Vor 15 Jahren war ich auf dem Weg von Australien nach Hause und machte in Japan Zwischenhalt. Allerdings ging mir das Geld aus, die Banken waren wegen eines Feiertags geschlossen. Als ich verzweifelt am Bankomaten stand, und nichts mehr herauskam, hat mir eine unbekannte Frau spontan angeboten, meine letzten 100 Dollar Cash in Yen zu tauschen. Sie wusste zwar den Kurs nicht, aber diese freundliche hilfsbereite Art, die mir auch später immer wieder begegnet ist, hat mich beeindruckt. Mein positives Bild von Japan war zunächst menschlich geprägt.
Und kulinarisch?
Meine ersten Erlebnisse waren Sushi, ein Omelett mit Katsobushi-Flocken oder Wagyu Beef. Ich hatte als einfacher Commis de Cuisine damals nicht viele finanzielle Möglichkeiten, aber das waren schon starke Eindrücke der japanischen Küche.
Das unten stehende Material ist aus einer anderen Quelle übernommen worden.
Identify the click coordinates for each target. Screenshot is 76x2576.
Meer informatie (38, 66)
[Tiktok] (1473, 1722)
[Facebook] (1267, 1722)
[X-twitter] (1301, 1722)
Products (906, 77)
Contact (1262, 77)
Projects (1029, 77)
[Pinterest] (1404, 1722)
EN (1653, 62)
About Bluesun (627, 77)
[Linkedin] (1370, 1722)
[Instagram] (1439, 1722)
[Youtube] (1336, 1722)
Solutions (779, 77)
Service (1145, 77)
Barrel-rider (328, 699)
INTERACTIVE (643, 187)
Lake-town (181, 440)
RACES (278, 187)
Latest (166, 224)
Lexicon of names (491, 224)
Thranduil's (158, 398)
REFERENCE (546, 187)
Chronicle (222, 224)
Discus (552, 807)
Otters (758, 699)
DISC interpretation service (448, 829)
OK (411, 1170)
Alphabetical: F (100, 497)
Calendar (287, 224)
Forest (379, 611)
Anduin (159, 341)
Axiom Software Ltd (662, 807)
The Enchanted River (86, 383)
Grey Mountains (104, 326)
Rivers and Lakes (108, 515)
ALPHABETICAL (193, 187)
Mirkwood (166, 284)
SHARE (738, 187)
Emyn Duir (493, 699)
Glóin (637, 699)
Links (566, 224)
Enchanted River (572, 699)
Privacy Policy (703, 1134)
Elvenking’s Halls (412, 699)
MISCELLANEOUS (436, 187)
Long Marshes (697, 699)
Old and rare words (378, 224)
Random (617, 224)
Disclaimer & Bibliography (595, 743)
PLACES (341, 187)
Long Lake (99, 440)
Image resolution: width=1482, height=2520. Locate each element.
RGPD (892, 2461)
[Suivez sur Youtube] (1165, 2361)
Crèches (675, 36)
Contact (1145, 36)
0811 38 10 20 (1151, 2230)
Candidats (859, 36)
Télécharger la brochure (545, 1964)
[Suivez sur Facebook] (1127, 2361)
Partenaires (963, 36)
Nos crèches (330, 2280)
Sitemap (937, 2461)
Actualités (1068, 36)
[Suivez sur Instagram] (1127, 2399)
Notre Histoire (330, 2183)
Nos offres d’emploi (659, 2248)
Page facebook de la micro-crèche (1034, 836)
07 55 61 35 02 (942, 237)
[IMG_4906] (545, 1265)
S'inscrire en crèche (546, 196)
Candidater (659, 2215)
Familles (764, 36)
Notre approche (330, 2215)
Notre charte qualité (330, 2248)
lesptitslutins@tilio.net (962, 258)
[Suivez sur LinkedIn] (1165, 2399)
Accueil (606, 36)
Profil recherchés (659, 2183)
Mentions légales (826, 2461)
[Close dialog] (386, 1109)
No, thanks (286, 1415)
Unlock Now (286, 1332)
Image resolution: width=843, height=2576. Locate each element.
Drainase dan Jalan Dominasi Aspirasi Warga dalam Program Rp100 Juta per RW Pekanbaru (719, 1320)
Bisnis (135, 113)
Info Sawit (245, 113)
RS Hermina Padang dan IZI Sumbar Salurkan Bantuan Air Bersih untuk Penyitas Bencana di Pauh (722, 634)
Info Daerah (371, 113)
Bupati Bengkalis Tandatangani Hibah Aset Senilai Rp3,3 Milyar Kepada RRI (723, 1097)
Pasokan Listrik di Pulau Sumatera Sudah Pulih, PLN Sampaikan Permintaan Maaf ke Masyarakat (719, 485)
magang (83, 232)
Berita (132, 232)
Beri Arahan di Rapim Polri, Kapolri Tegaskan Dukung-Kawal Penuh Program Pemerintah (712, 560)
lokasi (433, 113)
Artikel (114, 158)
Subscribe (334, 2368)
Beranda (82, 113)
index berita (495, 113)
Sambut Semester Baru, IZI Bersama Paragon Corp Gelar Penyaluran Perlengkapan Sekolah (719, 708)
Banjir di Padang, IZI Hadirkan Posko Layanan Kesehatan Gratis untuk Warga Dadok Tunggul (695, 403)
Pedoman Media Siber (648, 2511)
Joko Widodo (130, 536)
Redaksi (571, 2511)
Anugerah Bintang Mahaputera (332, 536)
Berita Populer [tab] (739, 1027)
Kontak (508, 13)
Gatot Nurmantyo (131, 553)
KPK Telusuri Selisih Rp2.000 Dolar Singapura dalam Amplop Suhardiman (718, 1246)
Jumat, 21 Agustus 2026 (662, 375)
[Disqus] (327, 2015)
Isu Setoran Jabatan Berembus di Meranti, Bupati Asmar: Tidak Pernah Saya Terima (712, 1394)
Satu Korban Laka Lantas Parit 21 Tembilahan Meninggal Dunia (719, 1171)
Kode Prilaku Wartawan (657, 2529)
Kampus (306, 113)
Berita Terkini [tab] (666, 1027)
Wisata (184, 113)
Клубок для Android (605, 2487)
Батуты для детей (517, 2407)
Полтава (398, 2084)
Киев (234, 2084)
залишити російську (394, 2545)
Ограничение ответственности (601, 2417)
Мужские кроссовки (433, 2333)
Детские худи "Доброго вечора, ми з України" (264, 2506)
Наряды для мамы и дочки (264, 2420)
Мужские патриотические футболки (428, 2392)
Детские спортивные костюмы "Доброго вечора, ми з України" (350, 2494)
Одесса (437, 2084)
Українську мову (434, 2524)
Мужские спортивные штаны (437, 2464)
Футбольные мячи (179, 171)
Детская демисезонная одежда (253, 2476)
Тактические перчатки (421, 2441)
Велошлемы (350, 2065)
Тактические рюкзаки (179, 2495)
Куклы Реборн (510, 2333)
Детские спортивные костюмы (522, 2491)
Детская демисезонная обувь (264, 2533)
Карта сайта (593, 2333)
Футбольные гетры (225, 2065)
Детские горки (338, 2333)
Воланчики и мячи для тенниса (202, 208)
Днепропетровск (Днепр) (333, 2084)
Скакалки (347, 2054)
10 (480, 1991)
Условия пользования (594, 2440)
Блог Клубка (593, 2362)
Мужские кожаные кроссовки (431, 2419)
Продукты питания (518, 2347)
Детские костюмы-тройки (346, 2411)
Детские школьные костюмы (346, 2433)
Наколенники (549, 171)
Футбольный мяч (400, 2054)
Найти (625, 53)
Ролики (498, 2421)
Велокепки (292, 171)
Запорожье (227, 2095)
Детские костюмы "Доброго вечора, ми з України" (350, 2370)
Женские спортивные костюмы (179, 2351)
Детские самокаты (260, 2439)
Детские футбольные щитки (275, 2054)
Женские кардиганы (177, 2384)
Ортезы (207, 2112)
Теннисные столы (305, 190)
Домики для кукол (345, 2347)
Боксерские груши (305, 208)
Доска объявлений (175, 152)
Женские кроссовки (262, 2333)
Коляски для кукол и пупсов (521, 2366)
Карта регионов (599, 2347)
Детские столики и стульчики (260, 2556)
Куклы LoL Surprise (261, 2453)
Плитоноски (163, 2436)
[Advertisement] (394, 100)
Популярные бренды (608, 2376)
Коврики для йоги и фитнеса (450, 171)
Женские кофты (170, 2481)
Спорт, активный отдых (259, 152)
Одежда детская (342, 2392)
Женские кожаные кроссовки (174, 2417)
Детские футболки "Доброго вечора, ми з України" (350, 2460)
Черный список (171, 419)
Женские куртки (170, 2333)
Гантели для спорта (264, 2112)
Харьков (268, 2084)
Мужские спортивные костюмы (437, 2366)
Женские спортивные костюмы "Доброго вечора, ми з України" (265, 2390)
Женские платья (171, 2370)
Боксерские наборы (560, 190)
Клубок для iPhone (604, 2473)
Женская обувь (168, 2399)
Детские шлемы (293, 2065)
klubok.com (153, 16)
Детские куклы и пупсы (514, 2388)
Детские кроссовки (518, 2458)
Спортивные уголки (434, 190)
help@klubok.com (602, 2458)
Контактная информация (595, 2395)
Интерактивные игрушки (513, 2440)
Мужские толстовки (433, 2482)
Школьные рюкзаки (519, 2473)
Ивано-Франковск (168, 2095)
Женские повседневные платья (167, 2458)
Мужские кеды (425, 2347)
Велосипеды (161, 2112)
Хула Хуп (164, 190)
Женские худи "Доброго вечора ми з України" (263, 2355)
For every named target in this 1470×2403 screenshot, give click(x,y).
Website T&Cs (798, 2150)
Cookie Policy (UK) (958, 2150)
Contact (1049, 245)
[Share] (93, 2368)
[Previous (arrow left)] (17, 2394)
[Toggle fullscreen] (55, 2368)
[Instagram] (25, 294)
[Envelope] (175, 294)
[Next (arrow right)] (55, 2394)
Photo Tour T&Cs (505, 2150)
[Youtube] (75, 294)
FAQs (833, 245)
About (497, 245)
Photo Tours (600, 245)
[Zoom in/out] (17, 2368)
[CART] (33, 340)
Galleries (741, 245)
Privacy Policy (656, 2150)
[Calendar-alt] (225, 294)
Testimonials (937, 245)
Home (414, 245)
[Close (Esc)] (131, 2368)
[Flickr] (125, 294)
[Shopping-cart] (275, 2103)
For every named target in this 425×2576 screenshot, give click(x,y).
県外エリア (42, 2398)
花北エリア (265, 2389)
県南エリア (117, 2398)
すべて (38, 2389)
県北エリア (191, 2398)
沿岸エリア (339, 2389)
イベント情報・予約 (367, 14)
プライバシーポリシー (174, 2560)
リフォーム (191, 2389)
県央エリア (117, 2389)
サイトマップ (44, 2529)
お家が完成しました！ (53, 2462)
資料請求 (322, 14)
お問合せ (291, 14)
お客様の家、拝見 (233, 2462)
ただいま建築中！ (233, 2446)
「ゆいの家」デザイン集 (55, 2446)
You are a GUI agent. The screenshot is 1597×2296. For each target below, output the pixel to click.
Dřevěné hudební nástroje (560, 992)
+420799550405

Warum sind viele europäische Köche von der japanischen Aromenwelt so beeindruckt?
Die japanische Küche ist sehr leicht, gerade im Sommer ist das angenehm. Man braucht weniger Butter und Rahm, trotzdem schmeckt es ausgezeichnet. Faszinierend sind auch die Produkte, die es in Spitzenqualität ohne Abstriche gibt. Manches wird nach Jahrzehnten oder Jahrhunderte alten Rezepten handwerklich hergestellt: Saucen, Essige oder Öle zum Beispiel. Und vieles ist für den Gast in der Schweiz oder in Europa neu, man kann immer wieder etwas Neues entdecken und den Gast damit überraschen.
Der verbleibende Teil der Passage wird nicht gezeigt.